Berkshire Hathaway Greenhouse Gas Reduction 2011
|Company||Berkshire Hathaway Inc.|
|Filer||Newground Social Investment|
|Subject(s)||Greenhouse Gas Emissions|
|Resolved Clause Summary||Greenhouse gas emissions reduction goals|
WHEREAS: Most independent economists and scientists conclude that the cost of reducing greenhouse gas emissions now, is far lower than the costs of mitigating greenhouse gas-caused damage later.
In this regard, we believe that long-term Berkshire shareholders are best served by present action, and will be harmed by procrastination in regard to greenhouse gas emissions and impending regulation.
The electricity generation industry accounts for more carbon dioxide (CO2) emissions than any other sector – even more than transportation or industry. U.S. fossil fuel-powered plants account for nearly 40% of domestic and 10% of global CO2 pollution. Berkshire Hathaway owns MidAmerican Energy Holdings, whose subsidiaries in 2008 generated approximately 73% of their electricity by burning coal.
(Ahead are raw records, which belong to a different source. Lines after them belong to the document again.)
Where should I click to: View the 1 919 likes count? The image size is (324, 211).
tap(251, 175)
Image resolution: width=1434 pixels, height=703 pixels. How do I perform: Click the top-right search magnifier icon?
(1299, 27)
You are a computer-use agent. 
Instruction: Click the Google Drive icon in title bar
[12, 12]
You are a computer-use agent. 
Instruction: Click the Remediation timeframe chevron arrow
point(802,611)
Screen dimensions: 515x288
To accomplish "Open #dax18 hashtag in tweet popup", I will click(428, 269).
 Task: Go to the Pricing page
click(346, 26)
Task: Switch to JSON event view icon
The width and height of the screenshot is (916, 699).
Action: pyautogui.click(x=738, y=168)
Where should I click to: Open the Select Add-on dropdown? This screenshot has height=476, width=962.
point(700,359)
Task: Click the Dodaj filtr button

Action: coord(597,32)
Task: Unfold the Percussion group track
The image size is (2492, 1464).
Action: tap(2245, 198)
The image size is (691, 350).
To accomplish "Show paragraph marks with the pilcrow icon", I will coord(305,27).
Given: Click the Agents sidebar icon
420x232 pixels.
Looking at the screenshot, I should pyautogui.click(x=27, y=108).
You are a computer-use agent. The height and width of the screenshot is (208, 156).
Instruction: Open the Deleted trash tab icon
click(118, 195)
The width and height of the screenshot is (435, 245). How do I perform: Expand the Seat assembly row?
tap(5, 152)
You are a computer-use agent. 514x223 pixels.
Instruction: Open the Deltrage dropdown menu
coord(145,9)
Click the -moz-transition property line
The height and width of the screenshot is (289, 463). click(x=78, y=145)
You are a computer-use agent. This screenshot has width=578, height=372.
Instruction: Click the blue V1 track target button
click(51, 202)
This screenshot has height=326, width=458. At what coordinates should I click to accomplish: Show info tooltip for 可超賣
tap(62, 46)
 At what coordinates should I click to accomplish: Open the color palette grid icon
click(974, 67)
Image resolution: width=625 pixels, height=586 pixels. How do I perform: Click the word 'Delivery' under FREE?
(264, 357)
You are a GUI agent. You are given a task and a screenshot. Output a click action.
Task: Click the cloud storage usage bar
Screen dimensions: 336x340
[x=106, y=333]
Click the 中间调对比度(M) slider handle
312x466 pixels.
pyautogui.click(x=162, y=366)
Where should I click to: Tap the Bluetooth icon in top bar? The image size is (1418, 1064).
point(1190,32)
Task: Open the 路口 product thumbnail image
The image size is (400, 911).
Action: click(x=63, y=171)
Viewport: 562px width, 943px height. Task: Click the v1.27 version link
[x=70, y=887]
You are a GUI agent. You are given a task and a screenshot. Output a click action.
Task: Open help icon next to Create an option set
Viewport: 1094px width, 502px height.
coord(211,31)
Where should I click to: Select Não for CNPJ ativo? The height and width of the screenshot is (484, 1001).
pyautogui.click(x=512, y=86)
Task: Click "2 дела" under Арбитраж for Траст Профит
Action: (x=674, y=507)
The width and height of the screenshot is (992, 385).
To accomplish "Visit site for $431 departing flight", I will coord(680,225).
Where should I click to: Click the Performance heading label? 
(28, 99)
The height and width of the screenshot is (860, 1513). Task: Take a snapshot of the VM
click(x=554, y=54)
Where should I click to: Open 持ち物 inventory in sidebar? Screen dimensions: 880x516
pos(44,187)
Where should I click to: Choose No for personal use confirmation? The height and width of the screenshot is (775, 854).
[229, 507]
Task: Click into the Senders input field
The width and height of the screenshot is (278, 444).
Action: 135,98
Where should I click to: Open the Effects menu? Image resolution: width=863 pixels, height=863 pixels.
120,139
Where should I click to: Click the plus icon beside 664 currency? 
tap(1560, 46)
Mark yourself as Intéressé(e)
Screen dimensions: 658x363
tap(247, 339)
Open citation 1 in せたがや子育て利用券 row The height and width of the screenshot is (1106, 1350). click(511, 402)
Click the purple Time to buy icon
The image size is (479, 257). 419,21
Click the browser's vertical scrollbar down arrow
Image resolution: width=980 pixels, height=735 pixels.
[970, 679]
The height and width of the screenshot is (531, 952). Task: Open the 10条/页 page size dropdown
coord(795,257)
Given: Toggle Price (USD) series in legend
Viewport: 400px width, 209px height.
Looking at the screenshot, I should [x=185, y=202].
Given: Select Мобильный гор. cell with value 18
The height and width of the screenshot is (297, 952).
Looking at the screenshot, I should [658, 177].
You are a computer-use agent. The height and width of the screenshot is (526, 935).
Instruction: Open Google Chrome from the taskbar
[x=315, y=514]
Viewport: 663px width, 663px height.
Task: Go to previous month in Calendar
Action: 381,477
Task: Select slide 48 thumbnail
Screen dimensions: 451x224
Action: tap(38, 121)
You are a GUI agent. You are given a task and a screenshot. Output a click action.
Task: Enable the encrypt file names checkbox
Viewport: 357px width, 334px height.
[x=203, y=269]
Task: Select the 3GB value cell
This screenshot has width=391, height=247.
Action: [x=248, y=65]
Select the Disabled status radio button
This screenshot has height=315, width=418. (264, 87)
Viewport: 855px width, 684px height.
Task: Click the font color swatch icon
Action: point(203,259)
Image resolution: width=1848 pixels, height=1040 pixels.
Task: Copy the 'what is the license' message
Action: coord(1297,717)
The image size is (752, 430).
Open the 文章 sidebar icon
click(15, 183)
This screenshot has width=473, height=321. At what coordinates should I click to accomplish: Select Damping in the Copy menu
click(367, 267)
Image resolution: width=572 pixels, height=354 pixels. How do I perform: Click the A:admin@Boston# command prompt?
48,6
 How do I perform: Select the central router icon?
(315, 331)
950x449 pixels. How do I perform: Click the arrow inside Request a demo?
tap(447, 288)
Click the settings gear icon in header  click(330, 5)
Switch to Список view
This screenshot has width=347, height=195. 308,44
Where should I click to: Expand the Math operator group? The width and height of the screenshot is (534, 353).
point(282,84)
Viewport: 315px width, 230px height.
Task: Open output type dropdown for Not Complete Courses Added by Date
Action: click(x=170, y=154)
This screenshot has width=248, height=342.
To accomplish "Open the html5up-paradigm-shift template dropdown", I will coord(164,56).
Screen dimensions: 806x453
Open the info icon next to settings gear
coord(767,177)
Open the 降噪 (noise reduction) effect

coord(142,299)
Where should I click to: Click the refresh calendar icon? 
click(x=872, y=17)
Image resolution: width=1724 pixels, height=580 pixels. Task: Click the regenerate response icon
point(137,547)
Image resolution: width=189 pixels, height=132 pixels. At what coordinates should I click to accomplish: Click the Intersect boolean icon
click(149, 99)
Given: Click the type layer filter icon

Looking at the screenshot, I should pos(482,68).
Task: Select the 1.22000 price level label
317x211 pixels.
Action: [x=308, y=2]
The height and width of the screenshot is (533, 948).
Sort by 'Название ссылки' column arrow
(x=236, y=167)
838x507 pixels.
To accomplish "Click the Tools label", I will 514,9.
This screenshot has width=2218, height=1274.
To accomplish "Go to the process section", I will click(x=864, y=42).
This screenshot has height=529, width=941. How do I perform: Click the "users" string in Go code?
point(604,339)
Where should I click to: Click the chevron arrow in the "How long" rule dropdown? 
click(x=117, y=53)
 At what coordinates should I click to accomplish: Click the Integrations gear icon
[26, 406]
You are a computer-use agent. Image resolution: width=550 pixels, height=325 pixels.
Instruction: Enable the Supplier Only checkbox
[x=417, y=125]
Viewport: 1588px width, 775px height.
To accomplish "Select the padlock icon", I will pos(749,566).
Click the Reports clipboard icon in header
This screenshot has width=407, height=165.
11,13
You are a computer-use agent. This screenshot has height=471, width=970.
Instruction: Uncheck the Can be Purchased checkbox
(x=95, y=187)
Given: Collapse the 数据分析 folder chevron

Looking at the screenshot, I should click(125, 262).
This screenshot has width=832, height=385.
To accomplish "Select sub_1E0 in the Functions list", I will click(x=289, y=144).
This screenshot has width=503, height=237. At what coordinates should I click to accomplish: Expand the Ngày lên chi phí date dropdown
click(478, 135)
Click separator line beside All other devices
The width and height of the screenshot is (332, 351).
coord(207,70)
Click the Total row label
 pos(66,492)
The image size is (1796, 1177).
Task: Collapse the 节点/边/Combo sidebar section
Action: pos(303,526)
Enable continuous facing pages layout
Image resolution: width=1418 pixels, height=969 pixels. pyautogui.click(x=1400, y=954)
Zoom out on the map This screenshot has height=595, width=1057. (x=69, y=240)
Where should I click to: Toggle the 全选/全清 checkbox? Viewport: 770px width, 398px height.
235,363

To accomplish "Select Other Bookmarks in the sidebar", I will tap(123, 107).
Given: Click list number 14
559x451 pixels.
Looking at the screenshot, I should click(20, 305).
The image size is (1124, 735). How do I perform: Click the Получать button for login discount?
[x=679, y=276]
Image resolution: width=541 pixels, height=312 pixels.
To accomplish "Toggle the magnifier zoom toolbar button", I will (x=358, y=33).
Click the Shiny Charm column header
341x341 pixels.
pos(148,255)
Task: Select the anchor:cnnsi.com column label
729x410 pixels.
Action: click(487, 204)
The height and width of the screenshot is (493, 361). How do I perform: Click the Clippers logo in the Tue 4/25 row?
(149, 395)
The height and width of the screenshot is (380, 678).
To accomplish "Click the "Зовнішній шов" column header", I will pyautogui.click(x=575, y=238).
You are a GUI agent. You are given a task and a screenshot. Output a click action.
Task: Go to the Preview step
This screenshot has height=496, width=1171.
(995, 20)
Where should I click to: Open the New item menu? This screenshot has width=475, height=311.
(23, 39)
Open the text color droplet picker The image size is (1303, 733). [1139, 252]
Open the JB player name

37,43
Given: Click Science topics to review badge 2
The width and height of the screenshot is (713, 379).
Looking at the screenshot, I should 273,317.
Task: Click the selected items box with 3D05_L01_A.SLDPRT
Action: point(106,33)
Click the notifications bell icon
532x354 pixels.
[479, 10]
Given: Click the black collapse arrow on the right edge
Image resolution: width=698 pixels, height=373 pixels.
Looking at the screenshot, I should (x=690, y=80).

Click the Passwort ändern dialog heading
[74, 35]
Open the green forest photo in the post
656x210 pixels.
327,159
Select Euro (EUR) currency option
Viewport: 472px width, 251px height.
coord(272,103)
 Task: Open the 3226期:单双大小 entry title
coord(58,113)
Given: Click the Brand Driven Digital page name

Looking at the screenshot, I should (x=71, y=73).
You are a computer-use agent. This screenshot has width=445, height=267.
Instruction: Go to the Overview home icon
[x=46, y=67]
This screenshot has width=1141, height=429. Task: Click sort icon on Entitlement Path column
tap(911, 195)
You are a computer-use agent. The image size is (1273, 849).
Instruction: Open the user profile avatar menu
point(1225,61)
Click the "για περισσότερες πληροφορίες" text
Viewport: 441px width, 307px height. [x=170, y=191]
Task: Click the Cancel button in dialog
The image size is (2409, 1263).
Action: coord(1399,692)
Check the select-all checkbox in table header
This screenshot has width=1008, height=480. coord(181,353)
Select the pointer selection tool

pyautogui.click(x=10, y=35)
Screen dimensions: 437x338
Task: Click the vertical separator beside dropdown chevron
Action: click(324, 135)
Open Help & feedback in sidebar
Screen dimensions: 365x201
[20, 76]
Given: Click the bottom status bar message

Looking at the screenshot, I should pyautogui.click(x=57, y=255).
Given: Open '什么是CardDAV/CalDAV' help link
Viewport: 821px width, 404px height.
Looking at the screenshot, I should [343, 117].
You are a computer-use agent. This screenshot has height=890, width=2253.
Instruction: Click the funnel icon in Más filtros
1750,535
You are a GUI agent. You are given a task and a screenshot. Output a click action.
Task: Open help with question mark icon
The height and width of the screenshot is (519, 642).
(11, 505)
Some narrowly-focused companies seem to believe it is beneficial to reap profits from coal-burning electricity while “externalizing” the costs of pollution and degraded public health onto society at large. But instead of “externalizing” costs, Berkshire risks “internalizing” the damage caused by its coal-burning holdings back onto itself – either harming its own companies and employees, or through liability claims paid out by our insurance businesses.
In 2010 the U.S. Environmental Protection Agency (EPA) took steps under the Clean Air Act to require new or modified electricity-generating power plants to obtain permits that limit greenhouse gas emissions. These requirements are scheduled to take effect in early 2011.
In 2010 the EPA issued a draft “Transport Rule” and will issue an “Air Toxics Rule” in 2011. These rules set significant limits on the emissions of sulfur dioxide, nitrogen oxide, mercury, and acid gases from power plants. Bernstein Research estimates that by 2015 (after both rules are in effect) 15% of coal-fired power plants will have been forced to close – unable to meet stringent new regulations – and that numerous others will require substantial investments in order to remain open.
Many utilities – including Xcel Energy, Calpine Corporation, and Progress Energy – already have established plans to replace coal-fired power plants, having seen that natural gas, efficiency, and renewable energy are far more cost-effective than retrofitting highly polluting coal-fired plants.
The Tennessee Valley Authority alone has announced plans to idle 1,000 MW of coal- generating capacity over the next five years, and to instead add: – 1,900 MW of energy efficiency and distributed renewable resources – 1,140 MW of nuclear generating capacity – 1,000 MW of gas capacity
Peers of Berkshire’s energy-generation holdings – including American Electric Power, Entergy, Duke Energy, Exelon, National Grid, and Consolidated Edison – have already set absolute targets for reducing greenhouse gas emissions.
Other peers – such as CMS Energy, PSEG Power, NiSource, and Pinnacle West – have set greenhouse gas intensity targets.
THEREFORE, BE IT RESOLVED: Shareholders request that Berkshire – in response to strict new EPA regulations – establish quantitative goals for the reduction of greenhouse gas and other air emissions at its energy-generating holdings; and that Berkshire publish a report to shareholders by September 30, 2011 (at reasonable cost and omitting proprietary information) on how it will achieve these goals – including plans to retrofit or retire existing coal-burning plants at Berkshire- held companies.